* **Given text**
-- Begin --

Corporations have PR departments with large budgets to get their message out. It’s only individual "natural" persons who need outlets for their views.

CDA 230 provides a new form of immunity that allows corporations to HOST content without the full liability of PUBLISHING it as still true for print outlets.

And it pretty much REQUIRES that "platforms" police the sites for The Public:

"No provider or user of an interactive computer service shall be held liable on account of-

(A) any action voluntarily taken in good faith to restrict access to or availability of material that the provider or user considers to be obscene, lewd, lascivious, filthy, excessively violent, harassing, or otherwise objectionable, whether or not such material is constitutionally protected…"

That just states causes valid in common law. It’s a requirement for simple decency — the "D" in CDA. Not controversial so far…

Corporations get a DEAL: immunity IN EXCHANGE FOR opportunity.

The deal of CDA 230 is to be NEUTRAL HOSTS for The Public’s speech.

Otherwise, corporations MUST obey the traditional laws of publishing and be responsible for EVERY BIT on the "platform".

The deal was granted BY The Public (through our representatives) and clearly meant as a convenience to allow The Public to use the internet without having to manage technical details. PERIOD.

CDA 230 NEVER in least authorizes corporations to discriminate (for their own purposes) as to WHO and WHAT is published. That’s controlled by common law.

We The People don’t have to allow the hosting corporations to exist at all! It’s entirely our option. They’re to SERVE The Public or be broken up.

Of course, GREEDY GRASPING corporatists soon found a loophole that they claim allows them POWER OVER THE PUBLIC.

Corporatists try to twist CDA into control of OUR PUBLISHING!

How did "Communications Decency Act" get twisted into authorizing complete corporate control of The Public’s new forums?

"Immunize platforms so The Public can make use of the new medium for almost unlimited speech!", is what They SAID to LURE us into a trap. And now that they’ve obtained power, masnicks STATE that corporations have an absolute and pre-emptive "First Amendment right" to CONTROL.

No one thinks that "natural" persons on a "platform" have endorsement by the corporation. No one is mistaking the speech of "natural" persons for the corporation’s. The corporation is not in least impaired in getting its message out. — But what the corporatists want is to CONTROL "natural" persons.

The ultimate purpose of Masnick / EFF blather (both funded by Google) is to sweep on to:

They claim that corporations can use that "restrict access or availability of" clause to, whenever wish — even explicitly over YOUR First Amendment Rights — step in and EDIT comments by their own arbitrary standard, to point of becoming THE publisher, even to PREVENT we "natural" persons from publishing on "their" platforms at all!

-- End --

* **Information provided**
-- Begin --

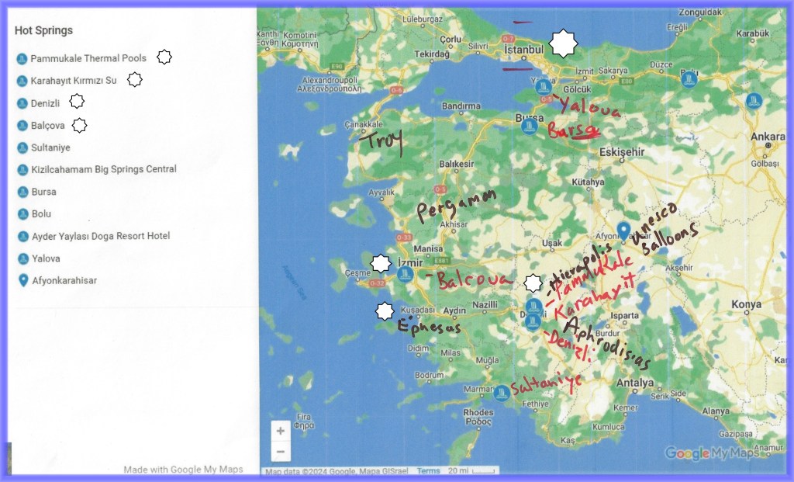Open the hot spring marker northwest of Ankara
794x482 pixels.
[x=753, y=101]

-- End --

* **Objectives**
1. In the commentary on CDA 230, what does the deal of CDA 230 require corporations to be?
2. Continue the commentary on CDA 230 from its last sentence.
The data have nothing to do with the commentary on CDA 230.

* **Expected results**
1. Neutral hosts for the public's speech.

2.
But those are OUR platforms, The Public’s, NOT theirs.

Corporations are allowed (by The Public) merely to operate the machinery which is to convey The Public’s views. Corporations are NOT to control who gets on, nor WHAT The Public publishes, except under OUR common law terms.

But Masnick is for corporations CONTROLLING the speech and outlets of "natural" persons. He repeats it often, can’t be mistaken. From last year:

"And, I think it’s fairly important to state that these platforms have their own First Amendment rights, which allow them to deny service to anyone."

https://www.techdirt.com/articles/20170825/01300738081/nazis-internet-policing-content-free-speech.shtml

Masnick is not hedging "lawyers say and I don’t entirely agree", or "that isn’t what I call serving The Public", but as VERY RARE for him STATES FLATLY. By deeming it a fundamental "Right", Masnick STATES that he wants a few corporations to have absolute and arbitrary control of ALL MAJOR outlets for The Public! He claims that YOUR Constitutional First Amendment Right in Public Forums are over-arched by what MERE STATUTE lays out!

Masnick flips the First Amendment from protection for "natural" persons into a POWER for use by corporations!

Such control (by ANY entity) to remove First Amendment Rights from The Public CANNOT be purpose of ANY statute. It’d be null and void because directly UN-Constitutional.

It’s NOT law, only the assertion of corporatists. No court has yet supported what Masnick claims. Corporatists are reaching for the moon without even a step-ladder. It’s simply a trick the New Fascists are trying to pull.

The provisions over-riding First Amendment Rights ONLY apply if done in "good faith" for The Public’s purposes. A corporation intent on stopping YOUR publishing in favor of its own views CANNOT be "good faith" for The Public, but only de facto tyranny and censorship.

Businesses TRADE "private" for permission FROM The Public.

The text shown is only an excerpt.